> **Task to complete**
No picture should appear in the copy. Transcribe exactly, and only, the lines from the one with "1456x819 pixels. At" through the last line of the data below.
=== Begin Enclosure ===
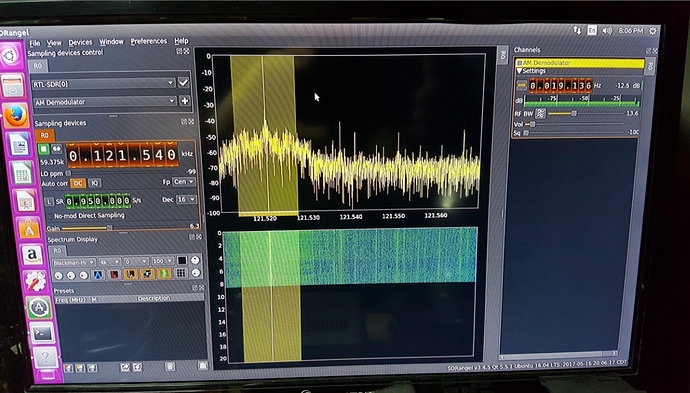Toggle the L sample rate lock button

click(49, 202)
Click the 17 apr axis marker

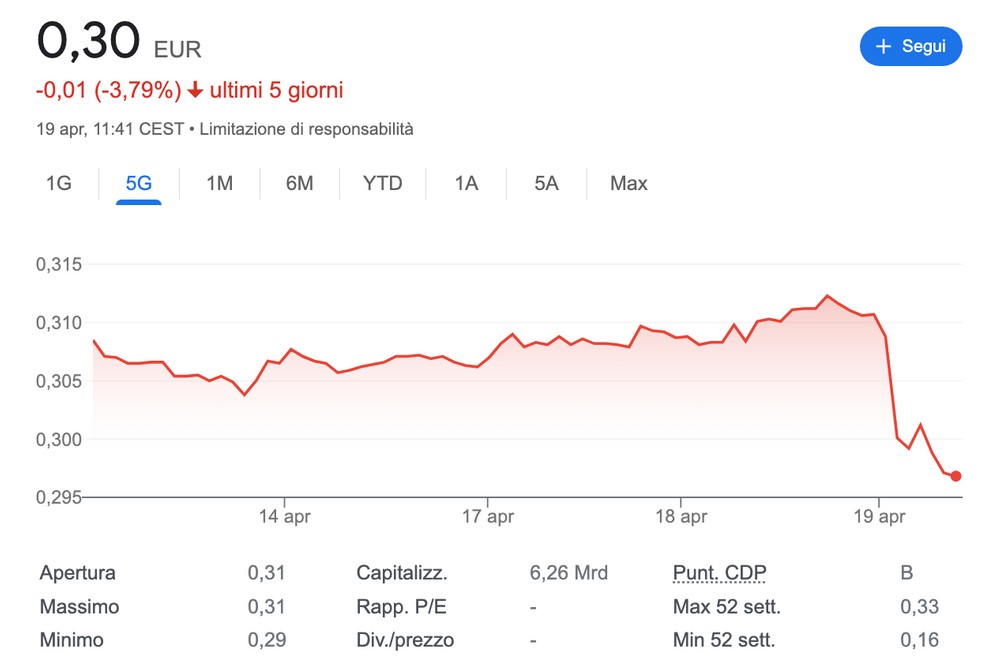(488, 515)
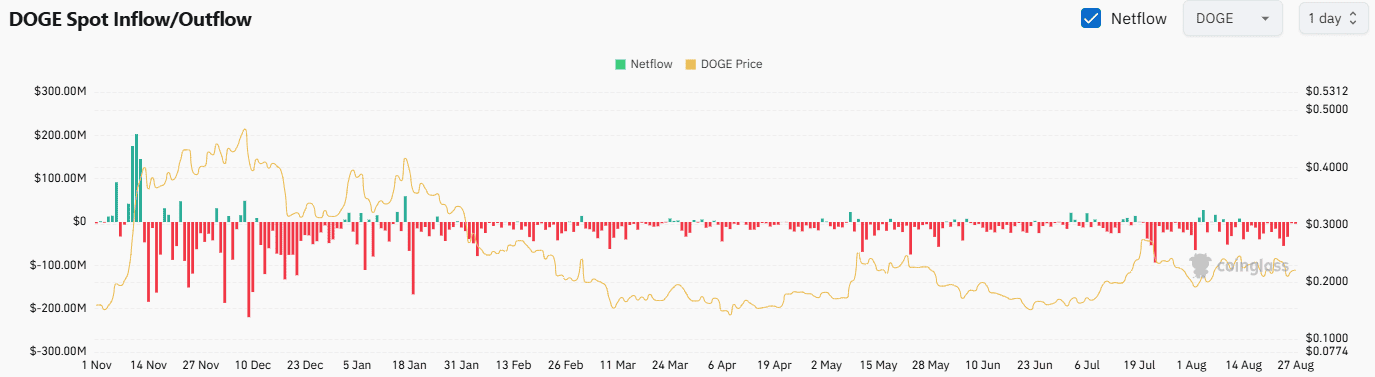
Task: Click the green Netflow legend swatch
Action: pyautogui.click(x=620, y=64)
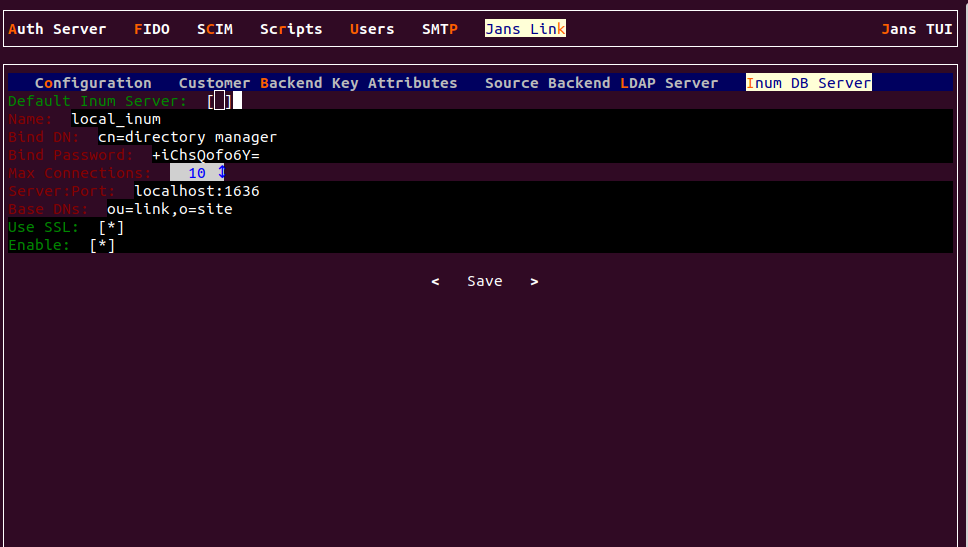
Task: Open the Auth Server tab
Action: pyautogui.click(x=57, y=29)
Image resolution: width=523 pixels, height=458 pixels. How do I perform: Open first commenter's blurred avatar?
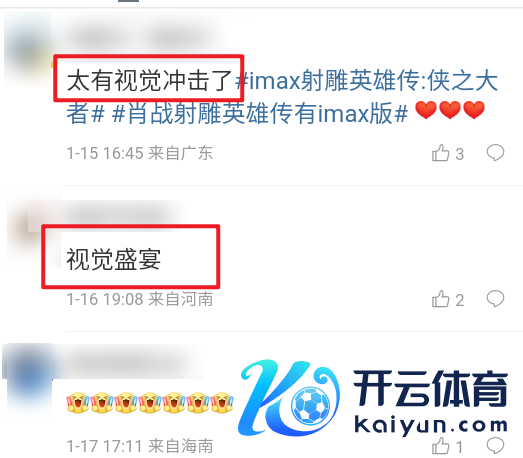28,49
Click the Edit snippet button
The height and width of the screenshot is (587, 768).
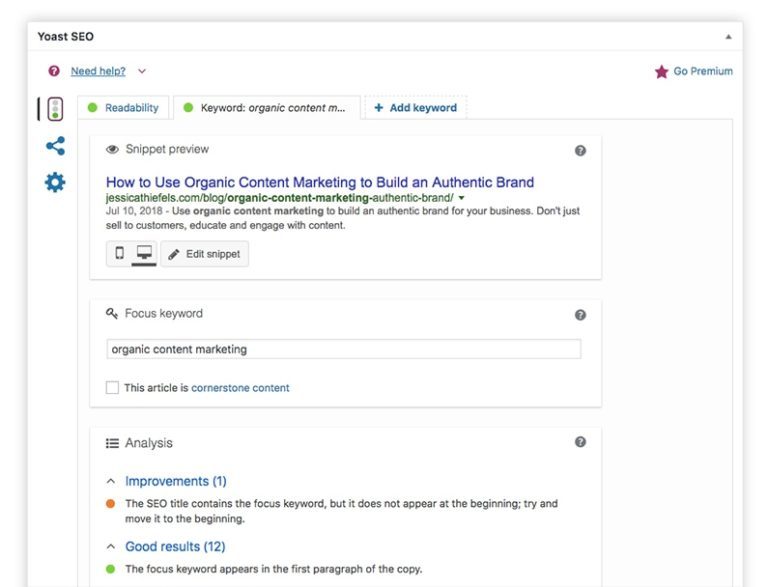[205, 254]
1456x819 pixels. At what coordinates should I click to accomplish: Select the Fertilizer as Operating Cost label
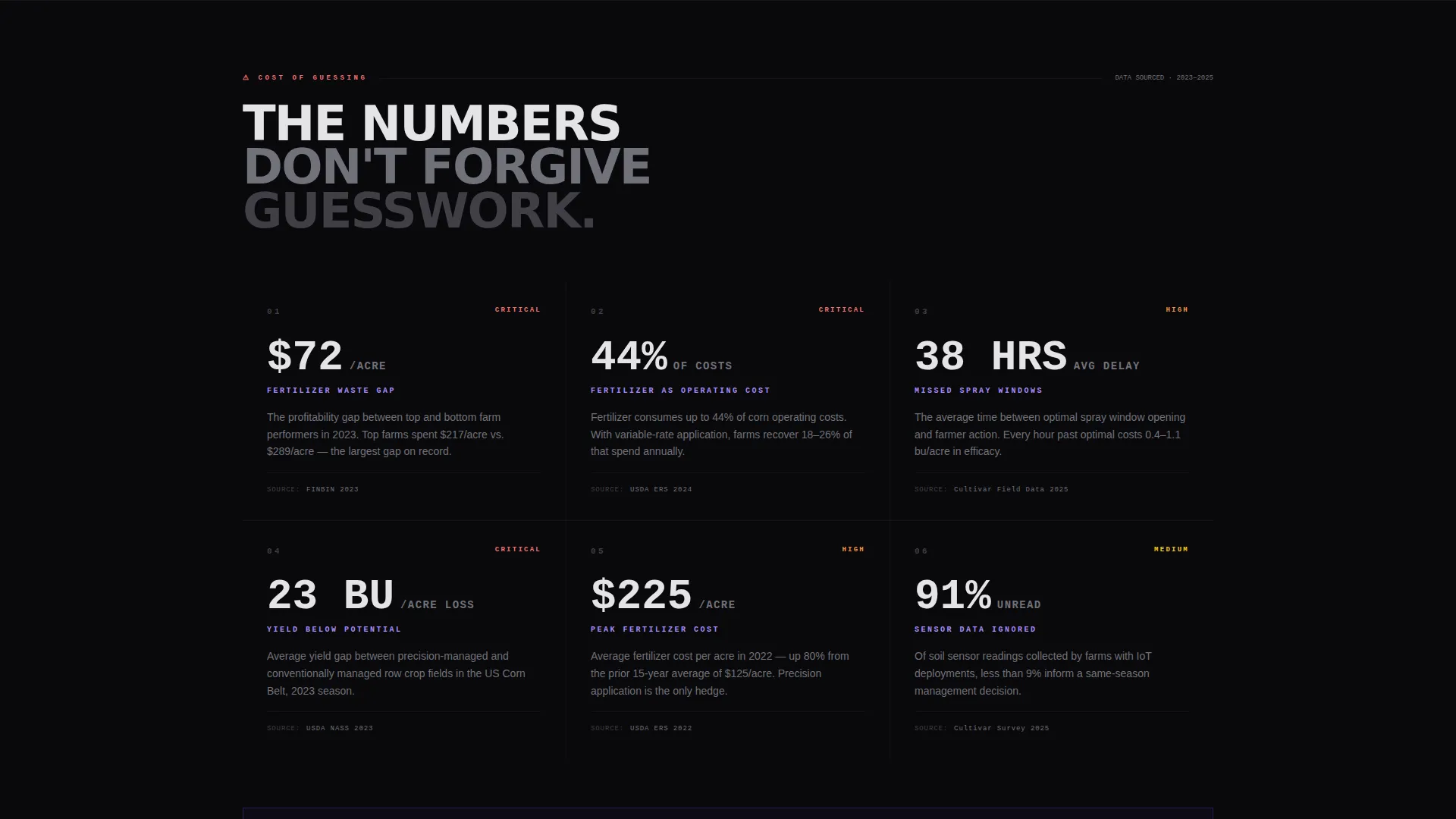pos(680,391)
=== End Enclosure ===
> **Output below**
1456x819 pixels. At what coordinates should I click to accomplish: Select the Fertilizer as Operating Cost label
pos(680,391)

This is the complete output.